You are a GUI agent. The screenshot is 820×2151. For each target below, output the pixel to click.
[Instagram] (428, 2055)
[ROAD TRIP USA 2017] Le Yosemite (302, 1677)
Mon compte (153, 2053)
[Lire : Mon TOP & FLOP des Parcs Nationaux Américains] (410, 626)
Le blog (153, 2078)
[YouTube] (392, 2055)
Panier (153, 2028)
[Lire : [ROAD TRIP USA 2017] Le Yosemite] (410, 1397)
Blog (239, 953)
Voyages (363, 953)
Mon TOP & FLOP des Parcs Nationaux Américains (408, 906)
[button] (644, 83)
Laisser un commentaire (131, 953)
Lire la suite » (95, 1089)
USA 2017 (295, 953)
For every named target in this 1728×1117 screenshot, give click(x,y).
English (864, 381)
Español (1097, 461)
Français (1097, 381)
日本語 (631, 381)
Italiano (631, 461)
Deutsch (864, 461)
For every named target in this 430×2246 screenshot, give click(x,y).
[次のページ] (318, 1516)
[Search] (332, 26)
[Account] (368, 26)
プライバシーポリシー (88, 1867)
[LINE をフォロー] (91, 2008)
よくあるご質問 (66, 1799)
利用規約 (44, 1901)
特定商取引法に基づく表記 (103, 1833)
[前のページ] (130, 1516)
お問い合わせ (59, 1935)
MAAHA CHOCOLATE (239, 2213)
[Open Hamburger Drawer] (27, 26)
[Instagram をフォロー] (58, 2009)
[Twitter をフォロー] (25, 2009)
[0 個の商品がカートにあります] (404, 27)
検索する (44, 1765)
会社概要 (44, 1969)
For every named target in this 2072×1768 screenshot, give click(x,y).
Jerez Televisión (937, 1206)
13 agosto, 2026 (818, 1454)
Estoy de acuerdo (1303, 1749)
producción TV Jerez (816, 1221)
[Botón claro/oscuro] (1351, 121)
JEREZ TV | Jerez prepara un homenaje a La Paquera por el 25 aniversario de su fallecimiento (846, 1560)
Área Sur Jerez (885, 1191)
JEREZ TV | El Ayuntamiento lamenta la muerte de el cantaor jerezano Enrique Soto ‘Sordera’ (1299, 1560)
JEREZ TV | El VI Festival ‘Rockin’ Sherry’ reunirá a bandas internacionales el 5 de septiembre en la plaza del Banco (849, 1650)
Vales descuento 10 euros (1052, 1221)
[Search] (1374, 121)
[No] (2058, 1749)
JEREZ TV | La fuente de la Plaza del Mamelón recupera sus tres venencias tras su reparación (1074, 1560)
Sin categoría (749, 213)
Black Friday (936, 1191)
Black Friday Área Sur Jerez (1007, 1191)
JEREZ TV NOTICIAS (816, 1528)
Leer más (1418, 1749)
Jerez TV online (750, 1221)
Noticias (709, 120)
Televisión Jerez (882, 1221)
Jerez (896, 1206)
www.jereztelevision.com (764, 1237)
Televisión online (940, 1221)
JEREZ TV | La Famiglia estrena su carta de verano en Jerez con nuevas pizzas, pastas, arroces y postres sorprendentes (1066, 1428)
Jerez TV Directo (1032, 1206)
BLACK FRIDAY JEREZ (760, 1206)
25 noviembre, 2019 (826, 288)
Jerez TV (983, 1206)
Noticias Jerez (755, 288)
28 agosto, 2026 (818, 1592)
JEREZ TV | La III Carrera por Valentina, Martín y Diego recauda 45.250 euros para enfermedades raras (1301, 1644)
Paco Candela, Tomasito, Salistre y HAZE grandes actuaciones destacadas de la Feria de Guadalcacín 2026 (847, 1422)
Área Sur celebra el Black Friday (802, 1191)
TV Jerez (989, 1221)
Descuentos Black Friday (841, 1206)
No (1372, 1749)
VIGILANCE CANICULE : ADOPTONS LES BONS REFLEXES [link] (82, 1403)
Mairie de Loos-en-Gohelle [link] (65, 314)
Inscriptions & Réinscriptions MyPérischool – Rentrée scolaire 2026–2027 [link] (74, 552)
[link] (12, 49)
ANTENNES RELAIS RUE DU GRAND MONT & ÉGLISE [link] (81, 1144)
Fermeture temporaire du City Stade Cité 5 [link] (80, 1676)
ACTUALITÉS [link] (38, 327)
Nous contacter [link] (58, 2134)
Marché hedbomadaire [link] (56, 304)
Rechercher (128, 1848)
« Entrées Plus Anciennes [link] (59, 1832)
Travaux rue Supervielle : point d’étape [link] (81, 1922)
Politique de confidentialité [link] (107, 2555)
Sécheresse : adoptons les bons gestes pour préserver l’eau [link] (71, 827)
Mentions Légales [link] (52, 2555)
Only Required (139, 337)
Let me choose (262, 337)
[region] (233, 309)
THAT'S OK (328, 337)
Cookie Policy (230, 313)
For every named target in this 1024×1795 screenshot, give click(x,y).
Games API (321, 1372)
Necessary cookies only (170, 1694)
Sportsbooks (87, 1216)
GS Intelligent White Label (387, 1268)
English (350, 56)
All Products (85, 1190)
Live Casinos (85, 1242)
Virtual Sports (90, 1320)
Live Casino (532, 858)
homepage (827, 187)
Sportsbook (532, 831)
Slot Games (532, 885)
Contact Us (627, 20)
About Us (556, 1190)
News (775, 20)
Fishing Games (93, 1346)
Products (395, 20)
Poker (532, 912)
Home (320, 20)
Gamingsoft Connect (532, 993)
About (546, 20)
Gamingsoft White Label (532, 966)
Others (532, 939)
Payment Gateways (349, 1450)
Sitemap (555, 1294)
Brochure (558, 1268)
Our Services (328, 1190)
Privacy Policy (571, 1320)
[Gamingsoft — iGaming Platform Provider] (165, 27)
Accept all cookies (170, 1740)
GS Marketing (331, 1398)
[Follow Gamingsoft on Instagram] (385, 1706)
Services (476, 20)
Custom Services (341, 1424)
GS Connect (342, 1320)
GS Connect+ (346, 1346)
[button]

== AIM OF THE TASK ==
Each line above, from the one that contains "Fishing Games (93, 1346)" to the last line of the records, should be repeated exactly. Leave out all others.

== SOLUTION ==
Fishing Games (93, 1346)
Products (395, 20)
Poker (532, 912)
Home (320, 20)
Gamingsoft Connect (532, 993)
About (546, 20)
Gamingsoft White Label (532, 966)
Others (532, 939)
Payment Gateways (349, 1450)
Sitemap (555, 1294)
Brochure (558, 1268)
Our Services (328, 1190)
Privacy Policy (571, 1320)
[Gamingsoft — iGaming Platform Provider] (165, 27)
Accept all cookies (170, 1740)
GS Marketing (331, 1398)
[Follow Gamingsoft on Instagram] (385, 1706)
Services (476, 20)
Custom Services (341, 1424)
GS Connect (342, 1320)
GS Connect+ (346, 1346)
[button]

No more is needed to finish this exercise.